Con il collocamento di Poste Italiane, attualmente interamente controllata dallo Stato italiano, il governo vuole replicare il modello di altre privatizzazioni dei servizi postali a livello europeo. Ultima in ordine di tempo è stata Royal Mail, le poste britanniche, che ha permesso al governo inglese di incassare 3 miliardi di sterline dalla cessione di una quota del 33%. Deutsche Post, le poste tedesche, risultano invece quotate dal 2000 con quota detenuta dallo Stato progressivamente scesa fino al 21% attuale e una capitalizzazione di mercato di oltre 31 miliardi di euro.

Non mancano però le critiche al piano del governo. “Scelta Civica non è convinta di come il governo stia gestendo la privatizzazione delle Poste”, afferma un’interrogazione presentata dai senatori Linda Lanzillotta (moglie di Franco Bassanini, che è presidente della Cassa depositi e prestiti, ovvero l’ente pubblico che gestisce i risparmi postali degli italiani) e Benedetto Della Vedova, che chiede al “governo come intenda evitare che una rendita monopolistica sia trasferita ad eventuali soci privati”.

L’iter delle cessioni delle società partecipate direttamente dallo Stato prevede che le modalità siano determinate con un decreto del presidente del Consiglio dei ministri (Dpcm) da emanare su proposta del ministero dell’Economia (Mef) di concerto con il ministero dello Sviluppo economico.
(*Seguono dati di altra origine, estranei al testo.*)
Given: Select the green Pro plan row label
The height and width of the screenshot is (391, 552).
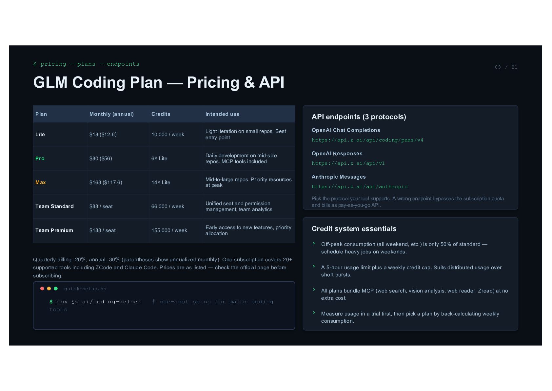Looking at the screenshot, I should click(40, 159).
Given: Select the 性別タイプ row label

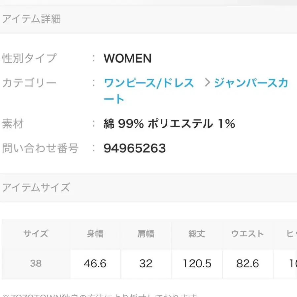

Dopo l’approvazione in consiglio dei ministri, lo schema di decreto viene trasmesso in Parlamento per il parere delle commissioni competenti. La delibera definitiva sul Dpcm ritorna in consiglio dei ministri per l’approvazione definitiva e viene pubblicata in Gazzetta ufficiale. Intanto il Mef, sulla base del primo schema del Dpcm attiverà gli studi necessari e preparerà la cosiddetta “equity story”. Sempre il dicastero dell’Economia predisporrà gli atti necessari per la presentazione al mercato.

Inoltre, una volta approvato in via definitiva il Dpcm, l’operazione dovrà essere presentata alla Consob e alla Borsa. Per questo iter ci vogliono circa due mesi. Sembra invece improbabile che lo schema di Dpcm contenga accenni alla governance che potrebbe prevedere l’ingresso nel board dei dipendenti cui, sempre secondo le anticipazioni fin qui circolate, dovrebbe essere riservata una quota della società. Poste Italiane, che nel 2012 ha avuto ricavi per oltre 24 miliardi con un utile superiore al miliardo, ha 145mila dipendenti.